BEGIN MATERIAL SUPPLIED

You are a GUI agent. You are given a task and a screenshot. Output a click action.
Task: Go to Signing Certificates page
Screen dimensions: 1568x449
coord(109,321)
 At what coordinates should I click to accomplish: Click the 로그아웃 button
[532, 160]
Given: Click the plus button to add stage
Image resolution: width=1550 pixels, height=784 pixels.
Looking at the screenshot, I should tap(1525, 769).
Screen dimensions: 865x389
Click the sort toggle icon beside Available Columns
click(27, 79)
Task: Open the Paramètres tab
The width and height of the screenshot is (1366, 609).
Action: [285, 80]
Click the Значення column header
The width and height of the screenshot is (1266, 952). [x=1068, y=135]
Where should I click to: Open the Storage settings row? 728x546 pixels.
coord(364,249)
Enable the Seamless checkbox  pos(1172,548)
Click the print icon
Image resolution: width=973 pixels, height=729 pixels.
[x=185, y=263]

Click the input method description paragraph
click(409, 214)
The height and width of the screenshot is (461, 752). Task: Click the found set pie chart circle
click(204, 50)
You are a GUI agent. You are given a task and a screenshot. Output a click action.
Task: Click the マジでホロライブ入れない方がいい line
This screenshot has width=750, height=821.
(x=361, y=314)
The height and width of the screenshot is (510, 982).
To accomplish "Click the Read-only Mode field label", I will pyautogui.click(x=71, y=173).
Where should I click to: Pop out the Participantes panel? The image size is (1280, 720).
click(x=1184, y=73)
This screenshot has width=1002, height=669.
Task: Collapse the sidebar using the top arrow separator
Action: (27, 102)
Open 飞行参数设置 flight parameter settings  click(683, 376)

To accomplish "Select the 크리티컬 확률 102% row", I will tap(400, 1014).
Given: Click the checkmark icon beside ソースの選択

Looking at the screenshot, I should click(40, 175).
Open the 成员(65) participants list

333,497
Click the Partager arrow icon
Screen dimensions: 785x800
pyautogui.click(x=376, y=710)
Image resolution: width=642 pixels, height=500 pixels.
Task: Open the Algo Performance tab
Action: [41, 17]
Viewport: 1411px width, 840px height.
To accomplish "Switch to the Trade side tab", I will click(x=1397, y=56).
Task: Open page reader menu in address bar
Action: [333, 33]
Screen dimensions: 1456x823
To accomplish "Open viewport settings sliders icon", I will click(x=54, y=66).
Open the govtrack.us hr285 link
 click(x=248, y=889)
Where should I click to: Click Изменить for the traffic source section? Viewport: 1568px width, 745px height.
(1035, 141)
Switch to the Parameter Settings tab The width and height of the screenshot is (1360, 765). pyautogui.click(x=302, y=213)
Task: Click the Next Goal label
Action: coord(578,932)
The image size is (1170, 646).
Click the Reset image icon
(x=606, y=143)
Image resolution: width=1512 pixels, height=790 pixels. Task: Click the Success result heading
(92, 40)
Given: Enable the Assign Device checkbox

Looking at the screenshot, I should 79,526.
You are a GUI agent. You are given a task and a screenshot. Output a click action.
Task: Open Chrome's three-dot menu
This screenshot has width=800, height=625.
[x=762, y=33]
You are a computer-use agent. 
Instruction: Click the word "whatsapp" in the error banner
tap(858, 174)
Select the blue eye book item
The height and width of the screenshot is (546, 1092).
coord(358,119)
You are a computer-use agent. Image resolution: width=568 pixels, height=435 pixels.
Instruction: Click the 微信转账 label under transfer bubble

END MATERIAL SUPPLIED

### TO DO
What is needed is an exact transcription of every entry.

### OUTPUT FOR THIS TASK
You are a GUI agent. You are given a task and a screenshot. Output a click action.
Task: Go to Signing Certificates page
Screen dimensions: 1568x449
coord(109,321)
 At what coordinates should I click to accomplish: Click the 로그아웃 button
[532, 160]
Given: Click the plus button to add stage
Image resolution: width=1550 pixels, height=784 pixels.
Looking at the screenshot, I should tap(1525, 769).
Screen dimensions: 865x389
Click the sort toggle icon beside Available Columns
click(27, 79)
Task: Open the Paramètres tab
The width and height of the screenshot is (1366, 609).
Action: [285, 80]
Click the Значення column header
The width and height of the screenshot is (1266, 952). [x=1068, y=135]
Where should I click to: Open the Storage settings row? 728x546 pixels.
coord(364,249)
Enable the Seamless checkbox  pos(1172,548)
Click the print icon
Image resolution: width=973 pixels, height=729 pixels.
[x=185, y=263]

Click the input method description paragraph
click(409, 214)
The height and width of the screenshot is (461, 752). Task: Click the found set pie chart circle
click(204, 50)
You are a GUI agent. You are given a task and a screenshot. Output a click action.
Task: Click the マジでホロライブ入れない方がいい line
This screenshot has width=750, height=821.
(x=361, y=314)
The height and width of the screenshot is (510, 982).
To accomplish "Click the Read-only Mode field label", I will pyautogui.click(x=71, y=173).
Where should I click to: Pop out the Participantes panel? The image size is (1280, 720).
click(x=1184, y=73)
This screenshot has width=1002, height=669.
Task: Collapse the sidebar using the top arrow separator
Action: (27, 102)
Open 飞行参数设置 flight parameter settings  click(683, 376)

To accomplish "Select the 크리티컬 확률 102% row", I will tap(400, 1014).
Given: Click the checkmark icon beside ソースの選択

Looking at the screenshot, I should click(40, 175).
Open the 成员(65) participants list

333,497
Click the Partager arrow icon
Screen dimensions: 785x800
pyautogui.click(x=376, y=710)
Image resolution: width=642 pixels, height=500 pixels.
Task: Open the Algo Performance tab
Action: [41, 17]
Viewport: 1411px width, 840px height.
To accomplish "Switch to the Trade side tab", I will click(x=1397, y=56).
Task: Open page reader menu in address bar
Action: [333, 33]
Screen dimensions: 1456x823
To accomplish "Open viewport settings sliders icon", I will click(x=54, y=66).
Open the govtrack.us hr285 link
 click(x=248, y=889)
Where should I click to: Click Изменить for the traffic source section? Viewport: 1568px width, 745px height.
(1035, 141)
Switch to the Parameter Settings tab The width and height of the screenshot is (1360, 765). pyautogui.click(x=302, y=213)
Task: Click the Next Goal label
Action: coord(578,932)
The image size is (1170, 646).
Click the Reset image icon
(x=606, y=143)
Image resolution: width=1512 pixels, height=790 pixels. Task: Click the Success result heading
(92, 40)
Given: Enable the Assign Device checkbox

Looking at the screenshot, I should 79,526.
You are a GUI agent. You are given a task and a screenshot. Output a click action.
Task: Open Chrome's three-dot menu
This screenshot has width=800, height=625.
[x=762, y=33]
You are a computer-use agent. 
Instruction: Click the word "whatsapp" in the error banner
tap(858, 174)
Select the blue eye book item
The height and width of the screenshot is (546, 1092).
coord(358,119)
You are a computer-use agent. Image resolution: width=568 pixels, height=435 pixels.
Instruction: Click the 微信转账 label under transfer bubble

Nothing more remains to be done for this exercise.